Georgie: You don't even know what I was going to say.
Mandy: You wanted to live there by yourself.
Georgie: How do you do that?

Quote from Pastor Jeff

George: Ooh, what do you got there? New TV?
Pastor Jeff: Yeah.
George: Ooh. Trinitron. That's pricey.
Pastor Jeff: There was a sale.
George: Where?
Pastor Jeff: I don't know, my wife bought it. Probably with coupons.
George: You lucky duck.
Pastor Jeff: Yeah. [George chuckles] He doth provide.
George: I guess so.
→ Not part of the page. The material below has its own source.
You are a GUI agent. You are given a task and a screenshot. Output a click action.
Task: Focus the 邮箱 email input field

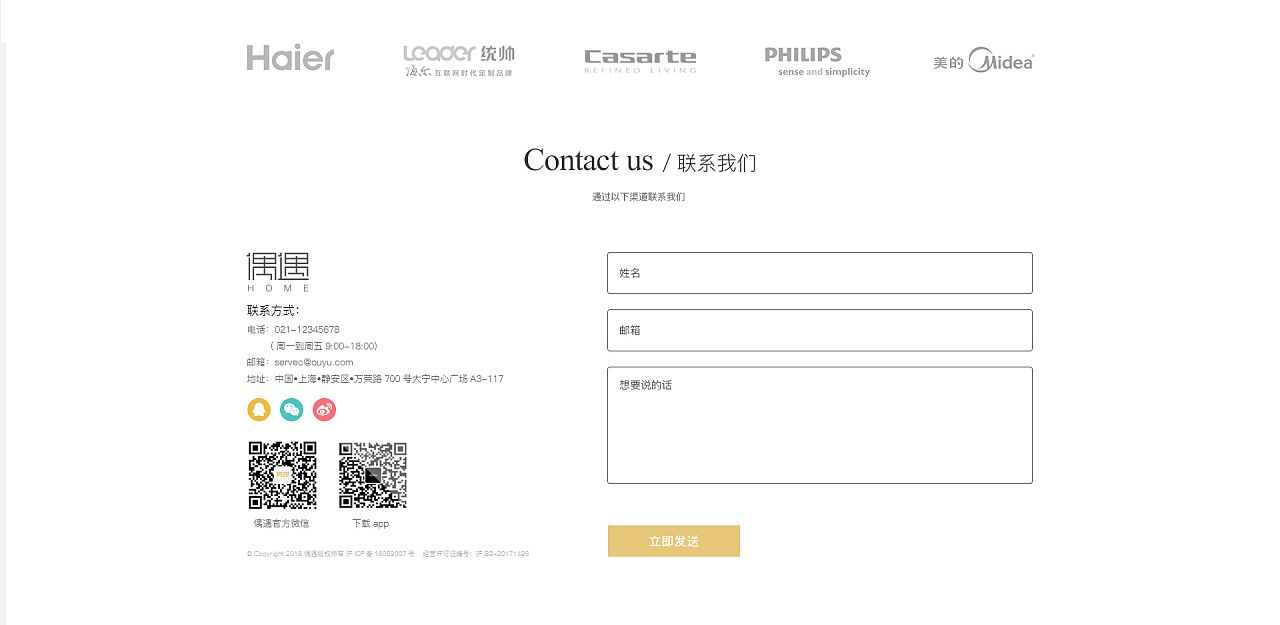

How big is it?
Pastor Jeff: I don't really know.
George: Well... it says 27 inches on the box.
Pastor Jeff: [forced laughter] 27.

Quote from George Sr.

Georgie: 27 inches. We're living in the future.
Dale: Boy, that color's amazing.
Meemaw: Those Japanese fellas know what they're doing.
Mandy: Why'd Pastor Jeff give this to you?
George: I have no idea.
Dale: You didn't ask him?
George: Didn't care.

Quote from Sheldon

Mary: [retching]
Sheldon: You know, sympathetic vomiting has an evolutionary basis. In the Paleolithic era, when one member of a tribe would start vomiting, it was a signal to the rest that they'd eaten something poisonous and... Oh, scooch. [retches] Like that. [retches] Another fun fact...

Quote from Missy

Dale: Well, it's been pretty traumatic around here. [Missy sputters as she drinks her coffee] Try some cream and sugar in there.
Missy: Nah. [drinks again] Black's good. [coughs] So, what'd you do that pissed her off?
Dale: Well, I'm not gonna talk to you about none of this.
Missy: 'Kay.
Dale: What makes you think it was my fault?
Missy: The flowers, your hang-dog face...
Dale: This is my regular face.
Missy: 'Kay.
Dale: What goes on between me and your grandma is none of your business.
Missy: 'Kay.
Dale: She totally overreacted.
Missy: Mm-hmm. [drinks coffee; coughs] Maybe a little. [Missy puts a massive heaped spoonful of sugar in her coffee; sighs] There we go.

Quote from Missy

Missy: Who's hungry for spaghetti? Oh. Didn't realize your boyfriend was staying for dinner.
Meemaw: Is that a problem?
Missy: No, just... would've been nice if someone told me.
Dale: I'm sorry.
Missy: All right, grace.
George: We're still doing that?
Missy: We survived a tornado. Thank you, Lord, for the food we are about to receive, and bless the hands that prepared it, which are mine.
Dale: I got it.
Missy: Amen.
All: Amen.

Quote from Mary

Mary: [sings] ♪ Danke schoen ♪ ♪ Darling, danke schoen ♪ ♪ Thank you for all the joy and pain ♪ ♪ Picture show, second balcony ♪ ♪ Was the place we'd meet ♪ [talks] Hey, honey.
Sheldon: Mother.
Mary: Oh, I love this country. Mwah! ♪ Second seat, go Dutch treat ♪ ♪ You were sweet ♪ Sing it with me. ♪ Danke schoen, darling, danke schoen ♪
Adult Sheldon: I don't know what could have gotten into her. Probably jet lag.